A purple-and-white truck left a suburban supermarket on a Wednesday night in August and drove seven kilometres to the headquarters of Loblaw Cos. Ltd. in Brampton, Ont., just west of Toronto. It was a historic trip, according to the grocery chain, because no one was in the driver’s seat for the first time.
For about two-and-a-half years, Loblaw has been working with Gatik Inc., an autonomous technology company based in Silicon Valley, to run a fleet of five driverless trucks guided by cameras, laser sensors and sonar.
In that time, the trucks have completed 150,000 trips without safety issues or accidents, picking up online grocery orders at a fulfilment centre and dropping them off for customers at a handful of pickup points around the Toronto area.
But until that night in August, the trucks always had a human in the driver’s seat who could take control of the vehicle at any point.
Now, all five trucks are driving around Toronto, 12 hours a day, with an empty driver’s seat, which Loblaw said is a first for autonomous commercial delivery vehicles in Canada.

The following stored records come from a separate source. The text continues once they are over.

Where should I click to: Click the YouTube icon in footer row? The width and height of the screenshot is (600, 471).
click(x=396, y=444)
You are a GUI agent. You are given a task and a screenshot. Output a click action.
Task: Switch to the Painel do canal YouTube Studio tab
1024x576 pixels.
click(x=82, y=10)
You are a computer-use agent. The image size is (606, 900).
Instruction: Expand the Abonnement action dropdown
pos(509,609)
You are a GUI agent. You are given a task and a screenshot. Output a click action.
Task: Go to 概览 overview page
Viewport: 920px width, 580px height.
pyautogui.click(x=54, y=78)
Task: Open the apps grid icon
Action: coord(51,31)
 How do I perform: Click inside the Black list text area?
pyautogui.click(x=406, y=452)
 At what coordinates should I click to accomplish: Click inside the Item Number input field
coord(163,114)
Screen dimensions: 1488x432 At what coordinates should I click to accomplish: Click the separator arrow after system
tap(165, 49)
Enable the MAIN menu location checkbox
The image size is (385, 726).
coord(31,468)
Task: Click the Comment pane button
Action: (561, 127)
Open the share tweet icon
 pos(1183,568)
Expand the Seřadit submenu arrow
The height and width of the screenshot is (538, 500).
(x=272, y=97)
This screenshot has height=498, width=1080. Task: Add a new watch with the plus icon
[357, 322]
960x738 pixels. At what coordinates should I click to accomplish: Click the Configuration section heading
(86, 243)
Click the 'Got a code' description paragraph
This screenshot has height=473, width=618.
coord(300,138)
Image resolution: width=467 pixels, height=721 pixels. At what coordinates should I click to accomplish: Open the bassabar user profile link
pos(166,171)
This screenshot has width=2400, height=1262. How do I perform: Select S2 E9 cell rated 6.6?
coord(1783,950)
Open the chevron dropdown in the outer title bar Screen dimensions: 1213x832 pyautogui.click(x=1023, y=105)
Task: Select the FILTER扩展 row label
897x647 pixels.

The hope is that by next year, the trucks will run without any humans in them at all, making Loblaw’s e-commerce deliveries more efficient and less reliant on a tightening labour pool. There were 28,210 truck-driving job vacancies in the second quarter, up more than 50 per cent year over year, according to the latest Statistics Canada report.
But for the next few months, the trucks will still run with a safety driver in the passenger seat as a precaution, next to a red, tangerine-sized button known as the emergency stop, or the “kill button.”
Gatik chief executive Gautam Narang said the human in the passenger seat isn’t actually necessary, but is just a courtesy to local emergency services.
“They wanted someone to interact with, just in case the vehicle got pulled over,” he said.
But the trucks have speakers for that, so Gatik’s staff can communicate remotely with police or other drivers if there’s an accident. It’s not legally required to have a person in the truck in Ontario, since the provincial government is running a pilot program that allows for certain autonomous vehicles to run without a driver.
Gatik is also running trucks for Walmart Inc. in Arkansas without anyone in the vehicle at all.
Removing the driver is the holy grail in our industry
Gautam Narang, Gatik chief executive
“The big news here is that we’re able to do commercial deliveries literally without the need for a driver,” Narang said. “Removing the driver is the holy grail in our industry.”
Gatik charges Loblaw an annual fee, based on the number of trucks and usage per hour. Narang wouldn’t divulge the price tag, but said he believes the autonomous trucks will end up being 30 per cent cheaper than regular trucks within five years.
The new fleet is focused on what’s known as the middle mile in logistics: transporting online orders from a fulfilment centre to stores and pickup locations, as opposed to long-haul trips transporting products from a manufacturer to Loblaw’s larger distribution warehouses, or the so-called last mile, delivering to homes.
Loblaw and Gatik picked the middle mile because the routes are short and predictable, so the trucks can drive the same roads over and over, collecting data on traffic patterns and weather that can help guide future trips.
David Markwell, Loblaw’s chief technology and analytics officer, said the main benefit of autonomous trucks is they can run more frequent trips, 24 hours straight if necessary, without having to stop so the driver can take a break.
“The goal is that it will be cheaper when the driver comes fully out,” he said. “It’s not necessarily a labour elimination opportunity as much as it is being able to run higher-frequency deliveries.”
Loblaw is planning to keep someone in the trucks until at least “some point next year,” Markwell said. The trucks bear the Loblaw logo, and the grocery chain wants to be certain the trucks don’t get into any trouble.
“It’s definitely a reputational concern,” he said. “We want to make sure that we’re comfortable.”